In our study there was an apparent difference in the local control and laryngeal preservation rates between the laser and radiation arms as seen from the Kaplan Meier plots. These observed differences would be clinically significant, but are not statistically significant in the present study (p = 0.38 for local control and 0.077 for laryngeal preservation using the Log Rank test). In the present study, the lack of significance likely represents our small sample size rather than no true effect. Disease free survival and overall survival shows no significant differences between modalities (p = 0.82 and 0.6 respectively using the Log Rank test).

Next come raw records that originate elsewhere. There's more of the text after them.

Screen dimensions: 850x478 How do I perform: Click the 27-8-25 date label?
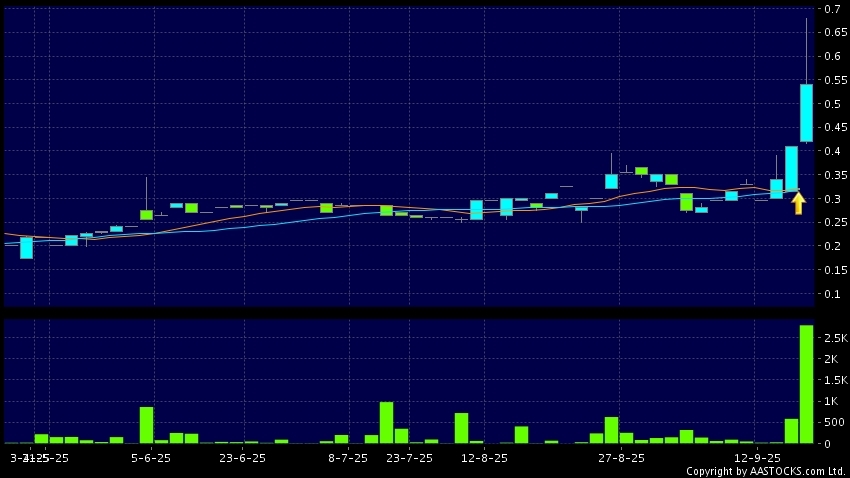click(x=621, y=458)
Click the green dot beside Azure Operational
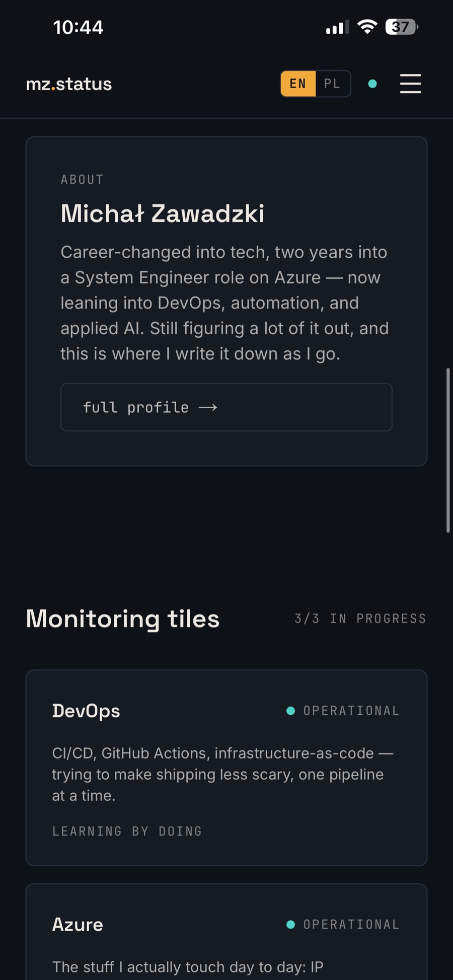Screen dimensions: 453x980 click(x=290, y=924)
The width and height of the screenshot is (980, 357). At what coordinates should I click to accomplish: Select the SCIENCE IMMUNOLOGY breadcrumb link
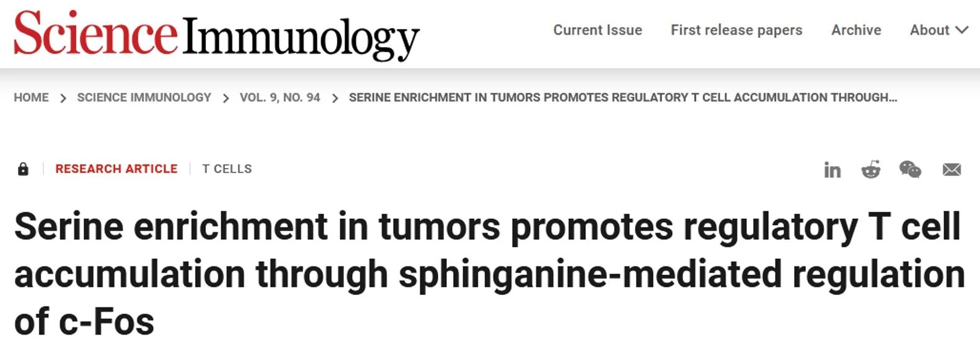click(144, 97)
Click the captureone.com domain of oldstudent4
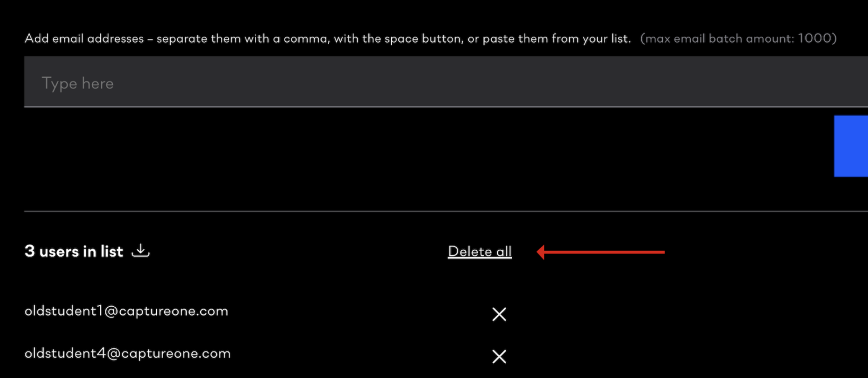868x378 pixels. click(175, 353)
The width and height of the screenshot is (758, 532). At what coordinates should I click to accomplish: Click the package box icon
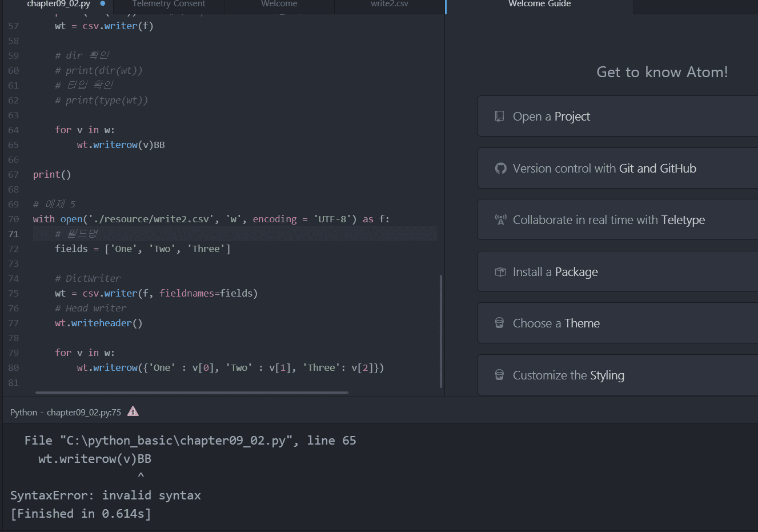pos(500,272)
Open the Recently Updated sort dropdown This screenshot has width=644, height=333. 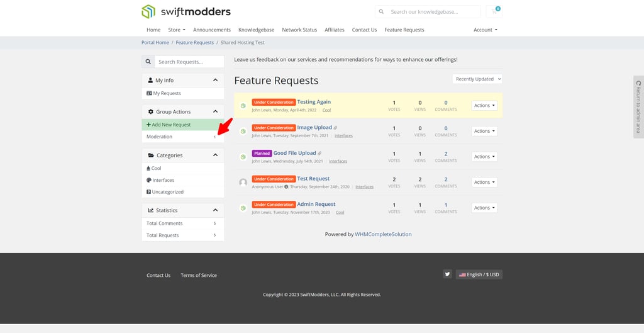coord(477,79)
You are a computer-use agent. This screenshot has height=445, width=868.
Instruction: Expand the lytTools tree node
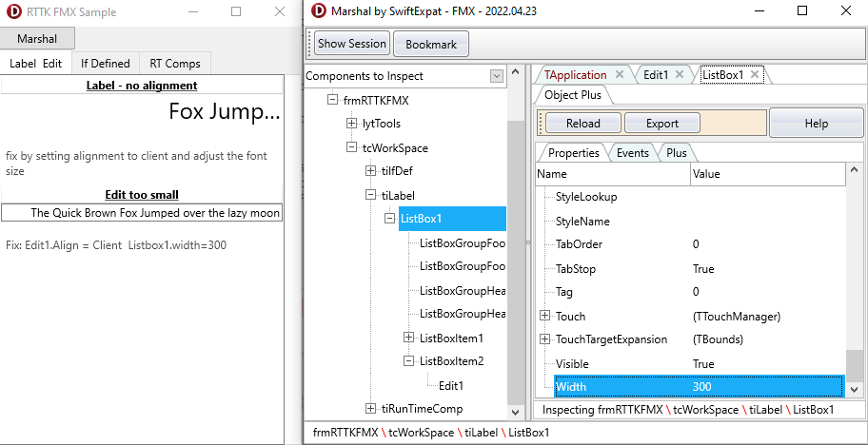pos(351,124)
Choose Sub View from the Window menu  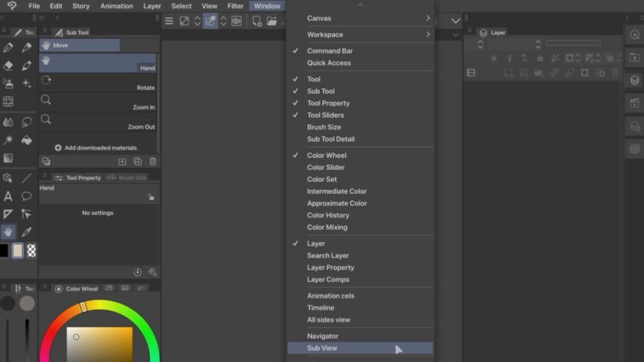click(x=322, y=348)
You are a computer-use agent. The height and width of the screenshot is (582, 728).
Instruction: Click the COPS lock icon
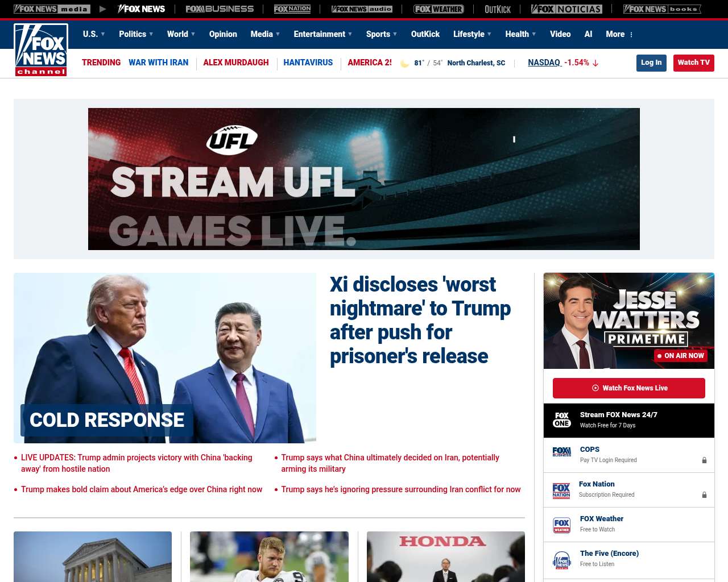tap(704, 460)
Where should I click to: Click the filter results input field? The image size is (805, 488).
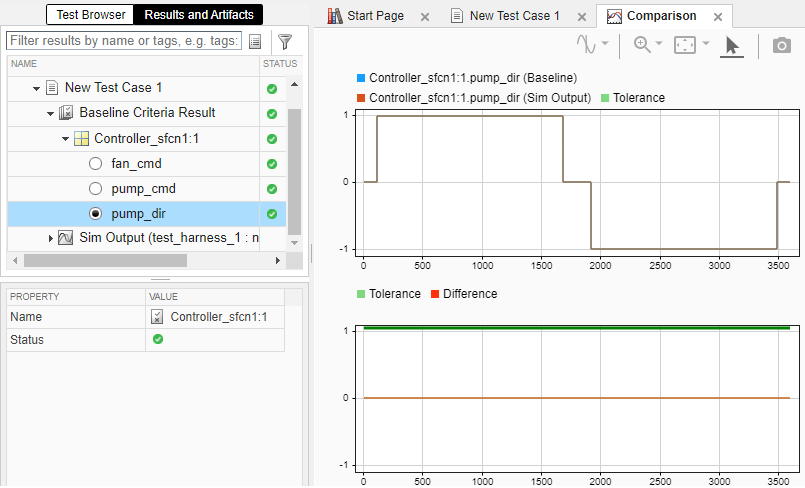click(x=124, y=41)
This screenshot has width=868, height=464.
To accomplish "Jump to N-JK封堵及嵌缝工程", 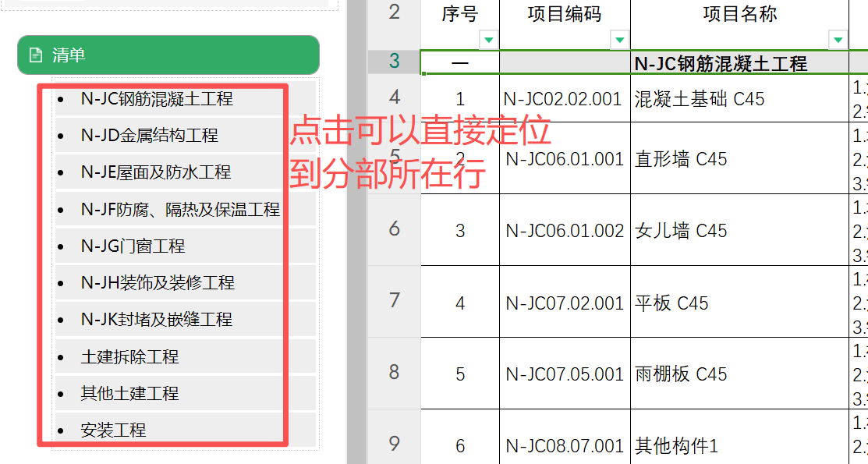I will 156,320.
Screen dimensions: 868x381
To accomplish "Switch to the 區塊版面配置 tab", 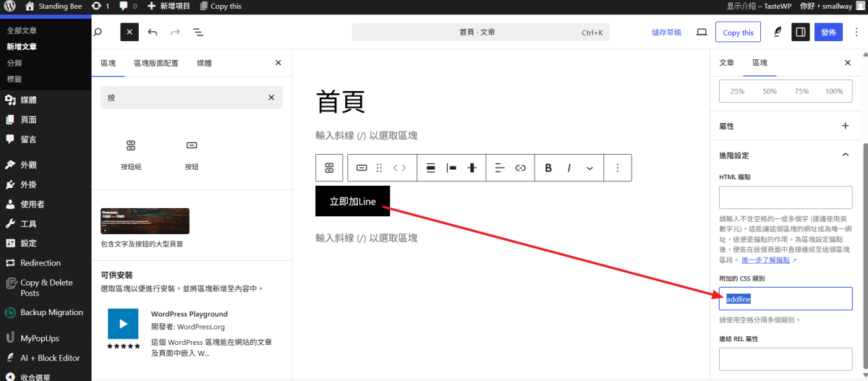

Cohen in 2006 performed a meta-analysis from 1966 to 2005 comparing voice outcomes with radiation compared with laser for the treatment of early glottic cancer. This series included 6 studies with 208 patient (6 T1b and 202 T1a) treated with laser and 91 patients (6T1b and 85 T1a) treated with radiation. This showed comparable levels of voice handicap with both interventions. This study reported that the resections involving the superficial vocalis muscle (mean VHI, 6.23) had improved VHI scores compared to those involving the contralateral vocal fold (mean VHI, 15.7) and concluded that further study is needed to clarify voice outcomes in lesions involving anterior commissure . Our study shows no obvious difference in the post-operative VHI-10 score between the two arms.
To our knowledge there are no studies in the literature directly comparing the oncologic and voice outcomes for the treatment of glottic cancer with anterior commissure involvement after treatment with laser and radiation. Access to the anterior commissure is one of the determining factors when assessing the feasibility for laser resection. We generally use Kleinsasser laryngoscope to expose the larynx. In our experience we were able to successfully complete the procedure in all the patients listed for laser resection in the T1b cohort.
Limitations of the study
Due to lack of randomization study design the possibility of selection bias is unavoidable. Given that all tumours were a narrowly defined T-stage and demographic information was similar between groups, we do not believe that this bias is so significant that it negates our ability to make meaningful comparisons between groups.
A further weakness of the study was the lack universal VHI-10 data. Finally, lack of intra-operative staging in the radiation arm could have potentially under staged some cancers. Interestingly none of the patients in the laser arm were up staged intra-operatively.